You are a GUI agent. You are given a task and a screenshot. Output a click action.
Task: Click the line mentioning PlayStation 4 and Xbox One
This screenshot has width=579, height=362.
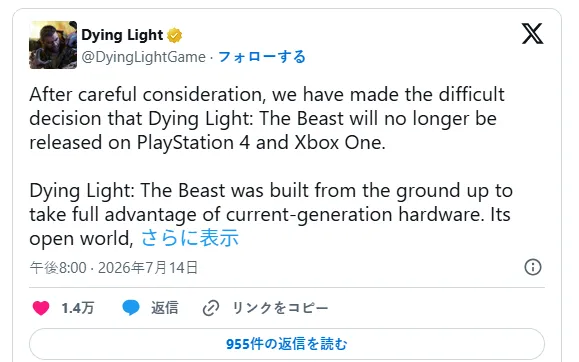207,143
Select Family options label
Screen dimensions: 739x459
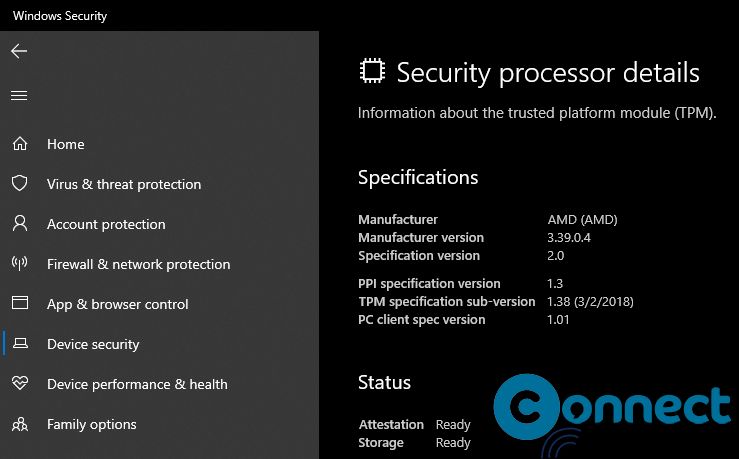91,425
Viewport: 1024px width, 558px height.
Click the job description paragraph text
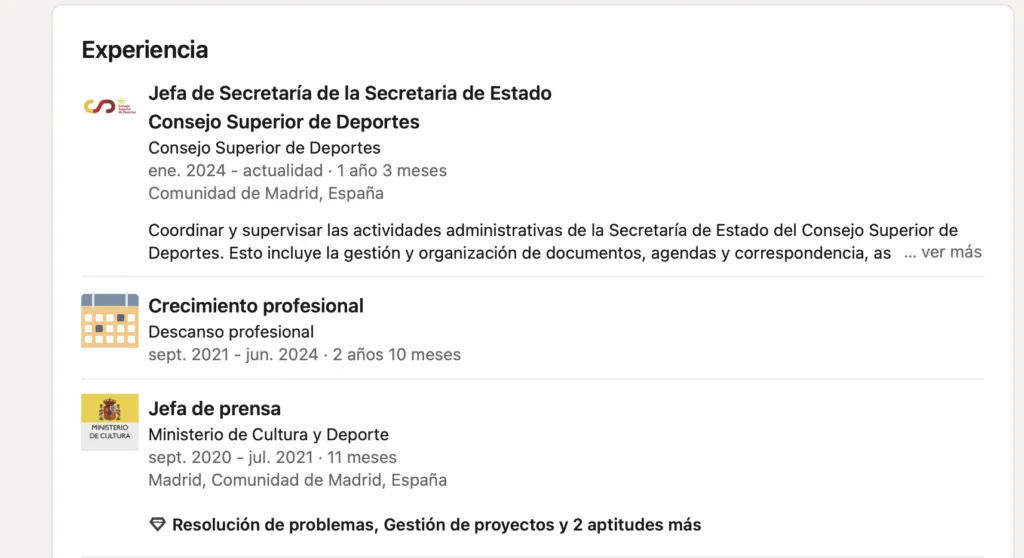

§ §

■ What you will do
Keep every word of the records above exactly, and return them with no pictures.

■ Response to the exercise
You are a GUI agent. You are given a task and a screenshot. Output a click action.
Task: Click the line mentioning PlayStation 4 and Xbox One
This screenshot has width=579, height=362.
207,143
Select Family options label
Screen dimensions: 739x459
91,425
Viewport: 1024px width, 558px height.
Click the job description paragraph text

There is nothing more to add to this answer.